Segment Open

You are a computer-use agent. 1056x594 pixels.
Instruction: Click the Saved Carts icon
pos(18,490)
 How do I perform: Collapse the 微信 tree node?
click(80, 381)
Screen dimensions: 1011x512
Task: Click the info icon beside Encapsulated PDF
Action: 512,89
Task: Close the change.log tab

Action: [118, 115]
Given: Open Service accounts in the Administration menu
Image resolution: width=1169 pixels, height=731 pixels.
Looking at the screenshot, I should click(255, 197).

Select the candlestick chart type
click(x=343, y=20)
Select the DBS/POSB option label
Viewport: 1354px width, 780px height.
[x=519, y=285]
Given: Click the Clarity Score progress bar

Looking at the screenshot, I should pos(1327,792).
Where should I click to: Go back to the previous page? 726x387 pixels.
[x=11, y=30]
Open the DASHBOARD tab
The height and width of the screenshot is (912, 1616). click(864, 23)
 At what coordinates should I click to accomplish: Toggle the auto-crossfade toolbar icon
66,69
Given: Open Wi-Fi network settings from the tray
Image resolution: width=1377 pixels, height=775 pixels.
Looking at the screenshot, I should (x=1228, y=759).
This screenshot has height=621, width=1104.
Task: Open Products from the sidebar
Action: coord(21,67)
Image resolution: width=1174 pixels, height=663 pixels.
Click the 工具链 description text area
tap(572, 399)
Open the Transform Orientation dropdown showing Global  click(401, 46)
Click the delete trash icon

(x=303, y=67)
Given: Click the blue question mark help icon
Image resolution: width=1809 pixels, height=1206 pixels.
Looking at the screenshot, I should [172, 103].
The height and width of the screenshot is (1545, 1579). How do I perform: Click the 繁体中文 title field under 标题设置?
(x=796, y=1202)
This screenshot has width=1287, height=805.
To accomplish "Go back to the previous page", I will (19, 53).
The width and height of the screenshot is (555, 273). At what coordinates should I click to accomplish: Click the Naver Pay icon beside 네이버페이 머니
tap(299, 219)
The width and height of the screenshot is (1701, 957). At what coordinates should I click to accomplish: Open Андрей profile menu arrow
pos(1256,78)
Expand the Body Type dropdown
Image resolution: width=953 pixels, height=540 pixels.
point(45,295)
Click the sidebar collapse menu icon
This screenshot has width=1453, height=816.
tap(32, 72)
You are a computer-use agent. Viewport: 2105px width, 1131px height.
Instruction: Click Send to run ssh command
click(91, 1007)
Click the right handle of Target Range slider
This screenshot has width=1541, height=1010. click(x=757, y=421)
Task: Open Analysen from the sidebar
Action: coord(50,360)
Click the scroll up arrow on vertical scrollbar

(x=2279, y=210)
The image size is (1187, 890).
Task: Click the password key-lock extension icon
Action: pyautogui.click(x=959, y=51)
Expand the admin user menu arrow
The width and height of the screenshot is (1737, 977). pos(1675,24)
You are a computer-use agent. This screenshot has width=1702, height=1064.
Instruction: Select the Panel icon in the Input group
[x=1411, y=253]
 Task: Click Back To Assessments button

Segment Closed

● Your instructions: Find the number of lines in the entries above that hold the string "agent", and write only that number.

● Worked solution: 3